The best example of this that I know of is Sheikh Zayed Road in Dubai, which is both long, wide, and evenly spaced with high rises, some extremely tall, columns on either side. Although Dubai is a littoral city, Sheikh Zayed Road itself is away from the beachfront, and the single rows of skyscrapers stand with low-rise buildings behind, or nothing but dry lots of open desert. Dubai's mid-town does not spread across a gridded district of regular built density, but stretches on either side of a single major street.
Images of Sheikh Zayed Road in Dubai from Wikipedia and FlashyDubai.com. 


III. Hyper-Schlange Schlucht Straße

Related to the narrow hedge-row effect of Sheikh Zayed Road, a third variety of this phenomenon emphasizes the appearance of tall buildings fronting a significant thoroughfare in an otherwise low-rise environment, often in the case where a major street connects multiple centers of a sprawling metropolis. While the façade-wall effect is visible along the prospect itself, it is no longer set out along a grid of blocks. The hedge-row effect is more clearly understood from above, where the contrast in height is more evident.

Mid-Wilshire, Los Angeles.  

The two large examples that come to mind are Wilshire Boulevard in Los Angeles and Yonge Street in Toronto.

If sprawling Los Angeles has a Broadway, it is Wilshire, which curves at several points along the low foothills as it stretches more than a dozen miles, from downtown Los Angeles through affluent West L.A. towards the Pacific Ocean, terminating in Santa Monica. L.A. is perhaps too famous for it’s sprawl, when it really a city of average density, and Wilshire provides one of it’s most distinct urban moments.

Whether by accident of real estate value or determined more didactically by zoning, either side of this thoroughfare is lined with mostly rectangular office blocks, passing through various clusters and campuses of high-rises at downtown LA and Century City, but otherwise distinct from the low-rise and often residential neighborhoods beyond the rows of columns. As with Sheikh Zayed Road, the contrast is most distinct from the air.

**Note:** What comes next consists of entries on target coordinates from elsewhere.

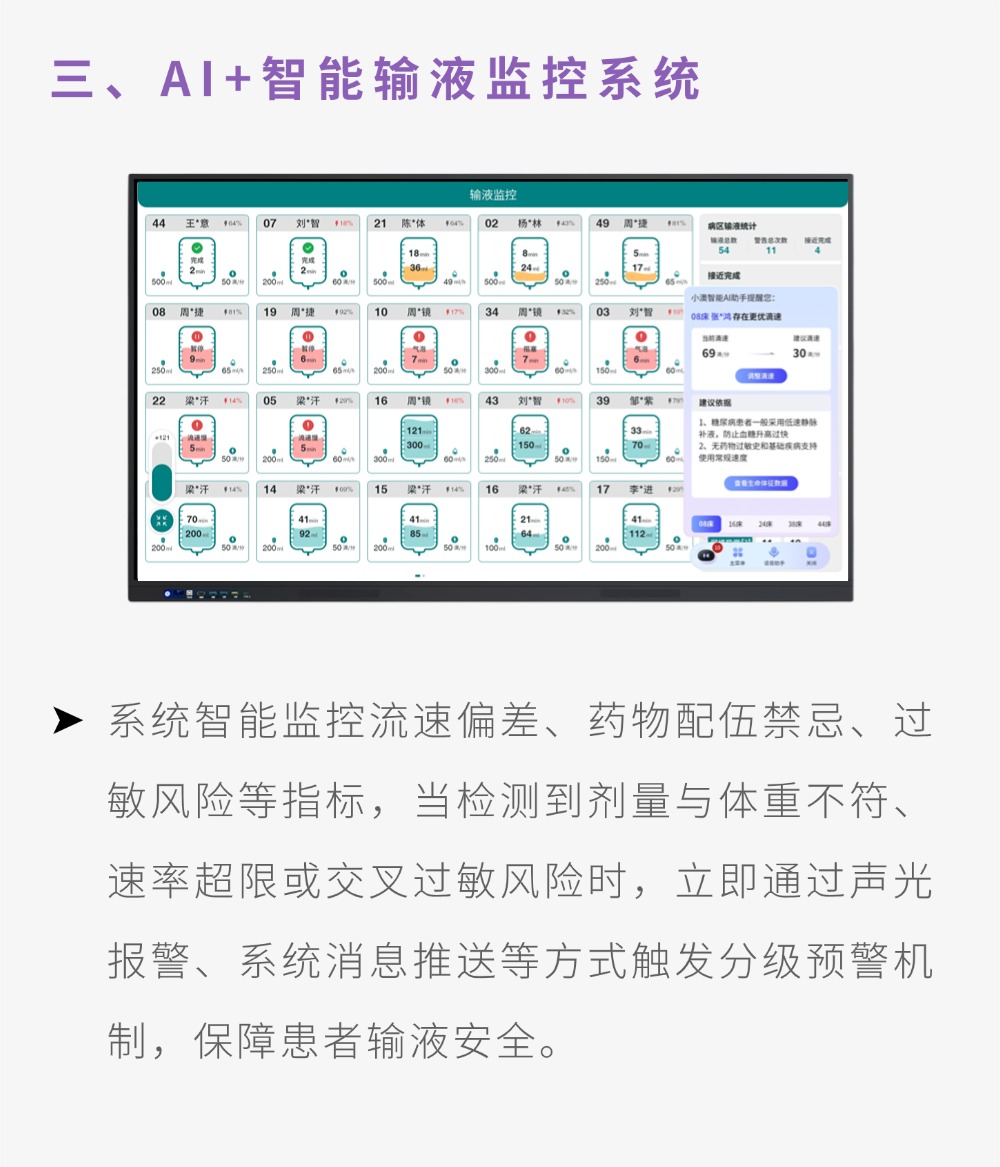Open bed 16 周*镜 infusion bag showing 121min
1000x1167 pixels.
(x=419, y=438)
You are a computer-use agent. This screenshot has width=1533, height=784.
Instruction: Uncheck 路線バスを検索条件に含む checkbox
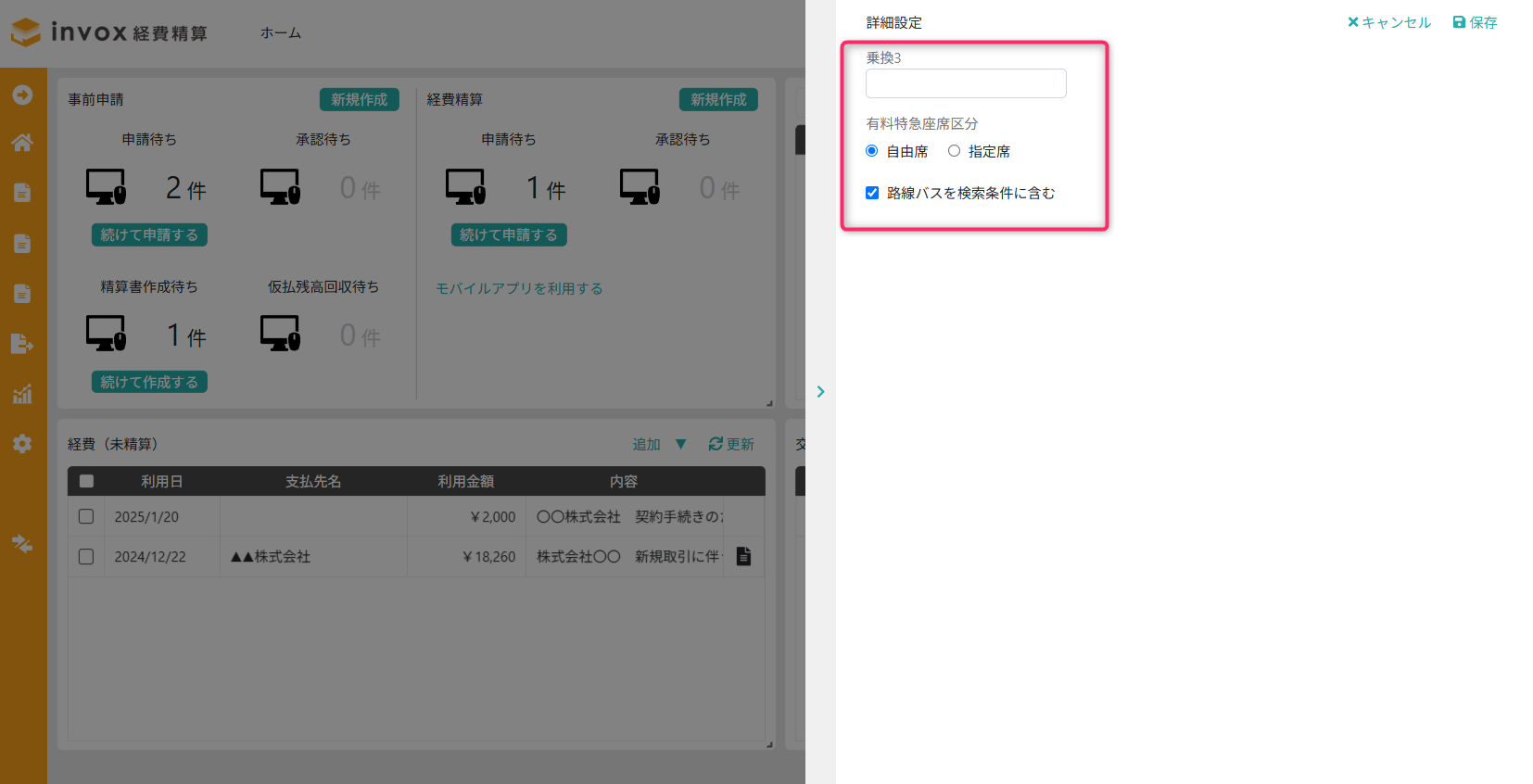coord(872,193)
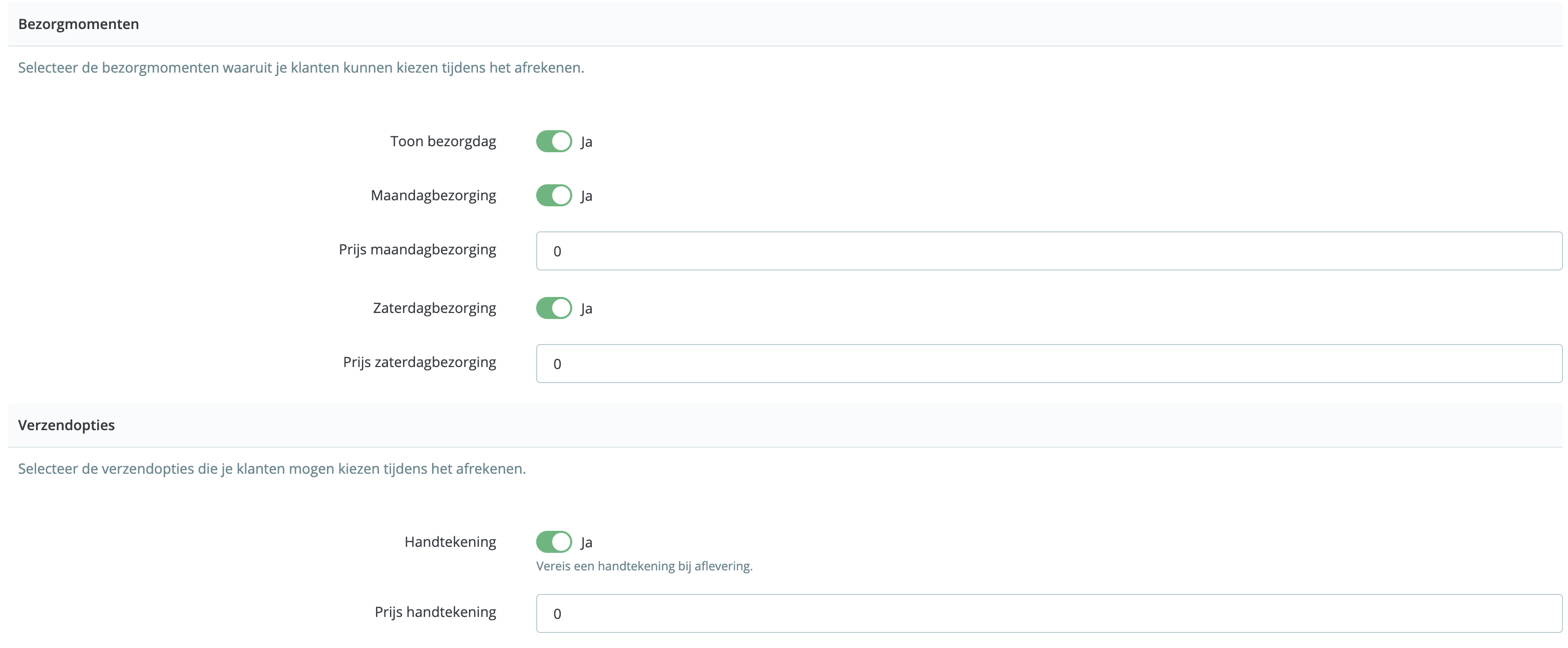Click the Selecteer de bezorgmomenten description text
The width and height of the screenshot is (1568, 648).
[x=301, y=68]
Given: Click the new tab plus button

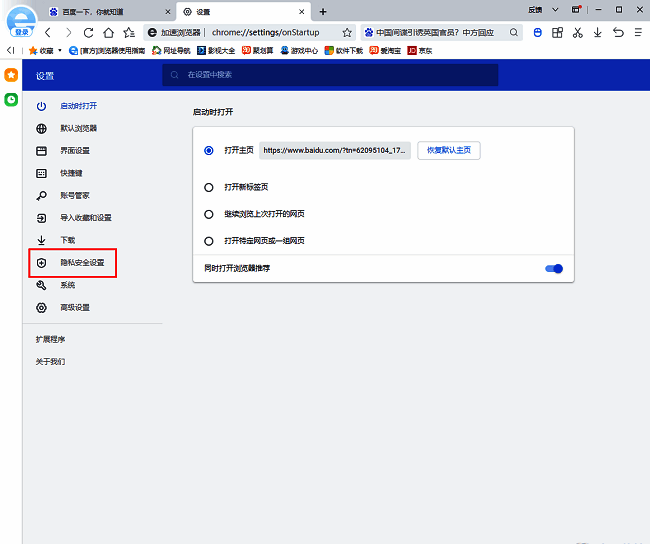Looking at the screenshot, I should click(322, 11).
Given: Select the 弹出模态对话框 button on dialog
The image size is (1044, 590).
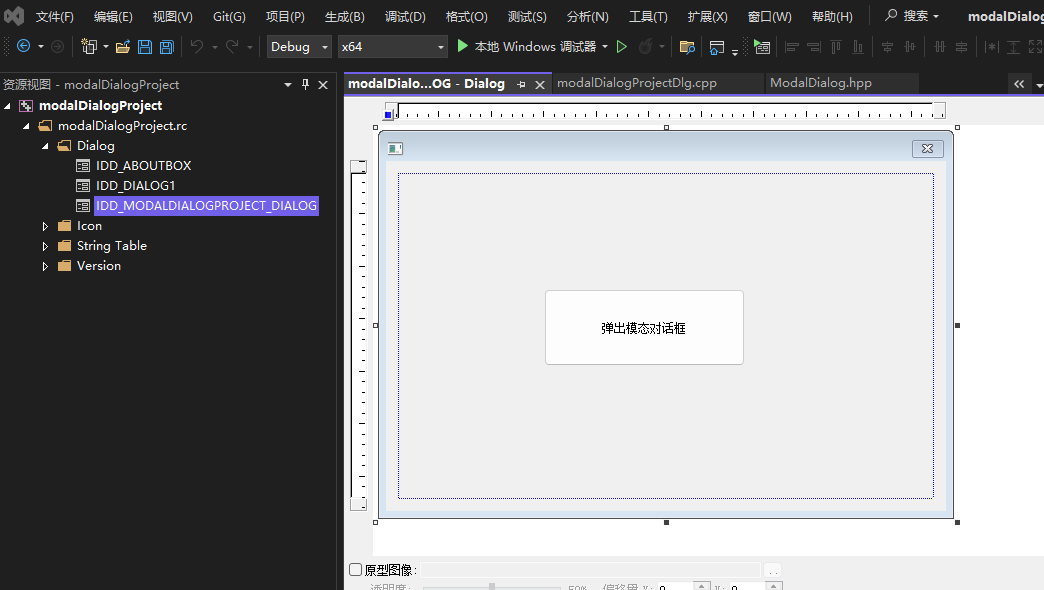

Yonge Street is supposedly the longest street in the world, but that's alway struck me as a rather technical description for the world street, as opposed to calling something a road, or a route, which can stretch from one side of a country to another. These are frequently lined with a high density and sufficient volume of bland boxes, which are forgettable alone orchestrate a remarkable visual affect.

Toronto looking north  from the CN Tower ©2011 Bauzeitgeist. 

However, the claim to the title is augmented by the extraordinary phenomenon of Yonge Stretching from the financial district of downtown Toronto for miles to the north. Like Wilshire, Yonge passes through and connects perpendicular clusters of mid-rise buildings where it crosses first Bloor Street and St. Clair, all the way to North York, a suburban district nearly ten miles from the lakefront. The astonishing Vancouverization of Toronto, which has accelerated with the real estate boom in the last ten years, is occurring mostly near the waterfront areas of downtown but is also thickening the effect of this corridor of high-rises, stretching to a length of any of Manhattan's avenues. It is quite convenient to observe this effect without having to board an airplane, as the observation deck of the CN Tower provides an excellent vantage point. 

Toronto looking north  from the CN Tower ©2011 Bauzeitgeist.